• Stored records:
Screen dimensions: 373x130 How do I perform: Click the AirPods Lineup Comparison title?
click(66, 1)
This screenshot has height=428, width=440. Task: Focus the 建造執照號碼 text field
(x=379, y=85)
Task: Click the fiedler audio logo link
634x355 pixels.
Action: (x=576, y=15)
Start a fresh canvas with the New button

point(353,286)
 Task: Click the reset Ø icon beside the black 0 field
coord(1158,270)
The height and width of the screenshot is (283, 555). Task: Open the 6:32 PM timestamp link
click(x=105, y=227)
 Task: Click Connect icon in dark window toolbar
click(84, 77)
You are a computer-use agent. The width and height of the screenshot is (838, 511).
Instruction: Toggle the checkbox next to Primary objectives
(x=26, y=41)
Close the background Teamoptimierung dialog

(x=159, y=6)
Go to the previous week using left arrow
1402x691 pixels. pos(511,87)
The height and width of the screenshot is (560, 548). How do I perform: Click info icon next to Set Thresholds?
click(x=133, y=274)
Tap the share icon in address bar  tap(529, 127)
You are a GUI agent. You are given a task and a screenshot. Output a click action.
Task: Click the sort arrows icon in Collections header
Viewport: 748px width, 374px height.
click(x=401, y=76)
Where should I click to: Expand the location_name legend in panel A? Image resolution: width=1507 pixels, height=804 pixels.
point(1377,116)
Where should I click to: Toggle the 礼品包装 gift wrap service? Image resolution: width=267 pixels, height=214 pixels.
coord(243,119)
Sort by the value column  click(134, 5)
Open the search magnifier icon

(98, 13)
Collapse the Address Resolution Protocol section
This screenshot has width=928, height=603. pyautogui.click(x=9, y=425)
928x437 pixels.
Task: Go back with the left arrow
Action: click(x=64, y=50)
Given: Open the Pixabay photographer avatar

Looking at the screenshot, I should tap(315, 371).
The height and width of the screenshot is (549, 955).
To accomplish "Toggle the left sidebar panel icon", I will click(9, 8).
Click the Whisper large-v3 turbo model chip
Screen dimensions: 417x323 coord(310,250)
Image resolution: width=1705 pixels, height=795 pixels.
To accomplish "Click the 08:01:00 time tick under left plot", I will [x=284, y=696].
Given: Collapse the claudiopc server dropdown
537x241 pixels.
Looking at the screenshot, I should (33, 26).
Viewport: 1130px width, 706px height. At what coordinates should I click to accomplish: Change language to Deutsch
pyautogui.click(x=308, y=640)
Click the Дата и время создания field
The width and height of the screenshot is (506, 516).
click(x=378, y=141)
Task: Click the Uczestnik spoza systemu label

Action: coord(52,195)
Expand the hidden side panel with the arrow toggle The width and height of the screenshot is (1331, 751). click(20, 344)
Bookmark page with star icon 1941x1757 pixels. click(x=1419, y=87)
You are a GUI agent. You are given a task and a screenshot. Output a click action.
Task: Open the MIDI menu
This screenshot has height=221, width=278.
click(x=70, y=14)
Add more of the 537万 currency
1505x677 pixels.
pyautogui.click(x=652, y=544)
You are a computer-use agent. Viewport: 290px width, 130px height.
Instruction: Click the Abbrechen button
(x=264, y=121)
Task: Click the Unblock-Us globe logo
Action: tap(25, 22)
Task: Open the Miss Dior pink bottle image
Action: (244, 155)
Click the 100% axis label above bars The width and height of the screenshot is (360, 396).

• Aim:
Please pick out and copy each line of the records above that contains the word "accomplish".

• Result for this exercise:
To accomplish "Toggle the left sidebar panel icon", I will click(9, 8).
To accomplish "Click the 08:01:00 time tick under left plot", I will [x=284, y=696].
Viewport: 1130px width, 706px height. At what coordinates should I click to accomplish: Change language to Deutsch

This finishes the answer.